Görevler -
1. Yargıtay kararından "MAHKEMESİ :Ticaret Mahkemesi" ile "doğru olmadığına değinilmiştir." arasındaki bölümü, bu iki ifade de dahil olmak üzere aynen çıkarın.
2. Yargıtay kararında gün, ay ve yıl ile verilen bütün tarihleri sıralayın.
3. Yargıtay kararındaki şu cümleyi İngilizceye çevirin: "Ancak bu hükmün belirtilen davalara uygulanmasına dair Geçici 5. maddenin 38. bendi, Kanun yürürlüğe girdikten sonra açılacak davalara uygulanamayacağı sonucunu doğurmaz."

Yargıtay 17. Hukuk Dairesi 2010/3115 Esas 2011/43 Karar Sayılı İlamı

Abaküs Yazılım
17. Hukuk Dairesi
Esas No: 2010/3115
Karar No: 2011/43
Karar Tarihi: 17.1.2011

Yargıtay 17. Hukuk Dairesi 2010/3115 Esas 2011/43 Karar Sayılı İlamı

17. Hukuk Dairesi         2010/3115 E.  ,  2011/43 K.

    "İçtihat Metni"

    MAHKEMESİ :Ticaret Mahkemesi


    Taraflar arasındaki tasarrufun iptali davasının yapılan yargılaması sonunda; kararda yazılı nedenlerden dolayı davanın reddine dair verilen hükmün süresi içinde davacı vekili tarafından temyiz edilmesi üzerine dosya incelendi, gereği düşünüldü:

    -K A R A R-

    Hükmüne uyulan bozma ilamında, davacı alacaklı tarafından açılan iptali davasında ... 2. Asliye Ticaret Mahkemesinin 08/05/2007 tarih ve 2004/820 esas 2007/138 ... sayılı ilamı davanın kısmen kabulüne ... verildiği ve hükmün taraflarca temyiz edilmeyerek 10/09/2008 tarihinde kesinleştiği ve böylece ... takibindeki alacağın da kesinleşmiş bulunduğu belirtilerek kararın gerekçesinde "kesinleşmiş bir alacak söz konusu olmadığından” bahsedilerek davanın reddine ... verilmesinin doğru olmadığına değinilmiştir.
    Mahkemece, İİK’nın 4949 sayılı Kanun ile değişik 280. maddesinin 30/07/2003 tarihinde yürürlüğe girdiği ve uzatılmış sürenin ancak derdest bulunan davalarda uygulanması gerektiği ve olayda 2 yıllık zamanaşımı süresinin geçtiği bu sürenin de resen gözetilmesi gereğinden bahisle davanın reddine ... verilmiş; hüküm, davacı vekili tarafından temyiz edilmiştir.
    4949 sayılı Kanun ile getirilen 280 inci maddesinde değişiklik, Mahkemenin hükmünde yazılı bulunan 4949 sayılı Kanun’un Geçici 5. maddesinin 38. bendi uyarınca Kanunun yürürlüğe girdiği tarihten önce açılmış bulunan ve derdest davalara da uygulanacaktır. Ancak bu hükmün belirtilen davalara uygulanmasına dair Geçici 5. maddenin 38. bendi, Kanun yürürlüğe girdikten sonra açılacak davalara uygulanamayacağı sonucunu doğurmaz. Zira kanun yürürlüğe girdikten sonra açılacak davalarada uygulanacaktır. İstisna ise kanunların geriye yürümesidir.

Verilen Veriler -
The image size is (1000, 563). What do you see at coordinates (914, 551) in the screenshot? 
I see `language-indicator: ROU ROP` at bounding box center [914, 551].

* * *

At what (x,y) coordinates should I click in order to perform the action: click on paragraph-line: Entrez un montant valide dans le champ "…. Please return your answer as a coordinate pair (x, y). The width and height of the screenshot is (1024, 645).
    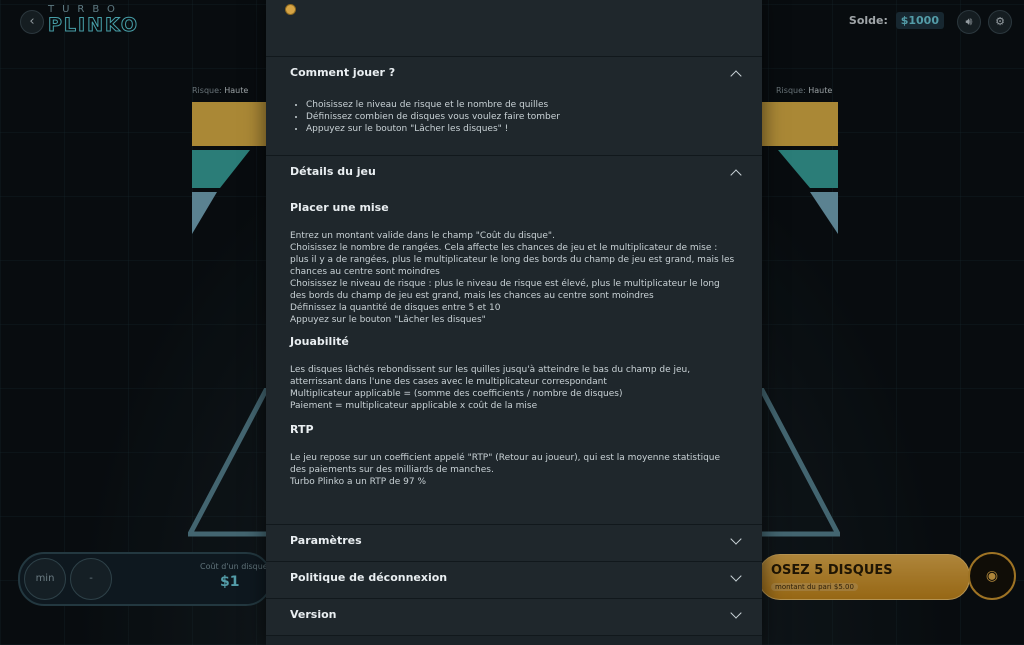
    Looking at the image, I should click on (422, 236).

Cevap Anahtarı -
1.
MAHKEMESİ :Ticaret Mahkemesi


    Taraflar arasındaki tasarrufun iptali davasının yapılan yargılaması sonunda; kararda yazılı nedenlerden dolayı davanın reddine dair verilen hükmün süresi içinde davacı vekili tarafından temyiz edilmesi üzerine dosya incelendi, gereği düşünüldü:

    -K A R A R-

    Hükmüne uyulan bozma ilamında, davacı alacaklı tarafından açılan iptali davasında ... 2. Asliye Ticaret Mahkemesinin 08/05/2007 tarih ve 2004/820 esas 2007/138 ... sayılı ilamı davanın kısmen kabulüne ... verildiği ve hükmün taraflarca temyiz edilmeyerek 10/09/2008 tarihinde kesinleştiği ve böylece ... takibindeki alacağın da kesinleşmiş bulunduğu belirtilerek kararın gerekçesinde "kesinleşmiş bir alacak söz konusu olmadığından” bahsedilerek davanın reddine ... verilmesinin doğru olmadığına değinilmiştir.

2.
17.1.2011
08/05/2007
10/09/2008
30/07/2003

3. However, paragraph 38 of Provisional Article 5, which concerns the application of this provision to the said cases, does not lead to the conclusion that it cannot be applied to cases filed after the Law enters into force.